A 2.10 kg mass on a frictionless horizontal track is attached to the end of a horizontal spring whose force constant is 6.00 N/m. The mass is displaced 3.09 m to the right from its equilibrium position and then released, which initiates simple harmonic motion. What is the force (including direction, choose the right to be positive) acting on the mass 4.18 s after it is released?

Homework Equations

F=kx
w=(sqrt)k/m
x(t)=xm*cos(w*t+phase costant)

The Attempt at a Solution

Find angular frequency
w=(sqrt)k/m=(sqrt)6.00/2.10=1.69rad/s
2-The displacement is given as a function of time:
x(t)=xm*cos(w*t+phase costant)
the function is:
x(t)=3.09*cos(1.69t)
the hooke law for spring is:
F=-kx
x(4.18)=3.09*cos(1.69*4.18)=3.06m
the force acting is:
F=-6.00*3.06=18.36N
Which is the incorrect answer. I'm not sure what I'm doing wrong. any help will be greatly appreciated. thanks!

 

[kuruman]

Did you forget the negative sign in front of 18.36 N ?

 

[RoyalCat]

Whoops, ignore whatever I wrote earlier, if you caught it, I misread your answer.
Everything looks peachy from here, negative sign aside.
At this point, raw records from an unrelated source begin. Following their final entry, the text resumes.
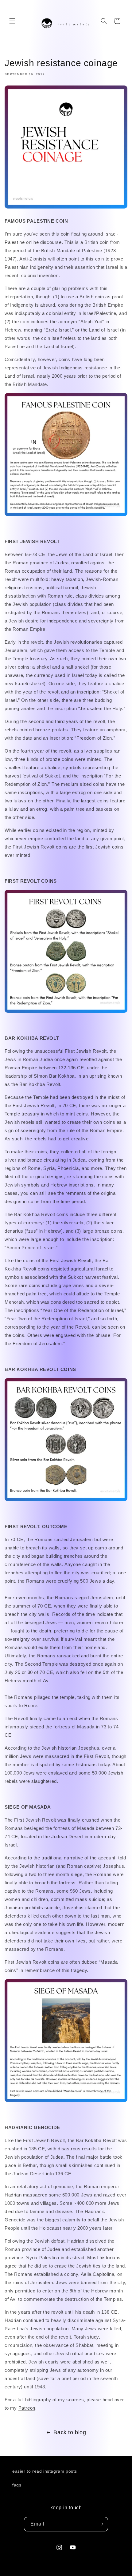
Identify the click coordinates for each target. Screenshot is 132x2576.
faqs (16, 2485)
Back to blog (69, 2432)
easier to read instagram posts (44, 2471)
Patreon (26, 2408)
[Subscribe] (101, 2524)
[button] (12, 21)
For a simple harmonic oscillator:
$$x(t)=A\cos{(\omega t + \theta)}$$
Your initial conditions dictate that this be a cosine function with a phase constant 0 (Since its at its max amplitude at $$t=0$$)
$$x(t)=3.09\cos{(1.69t)}$$

Haha! I feel so dumb. I was operating under degrees instead of radians in my calculator. I suspect the thread-starter made the same mistake.

You're on the right track, but $$3.09\cos{(1.69*4.18)}$$ is approximately 2.195, and not 3.06.

 

[kuruman]

An additional issue is that

3.09*cos(1.69*4.18) does not give 3.06. You need to redo the calculation.

 

[jumpingjack90]

solved it! thanks for the input everyone!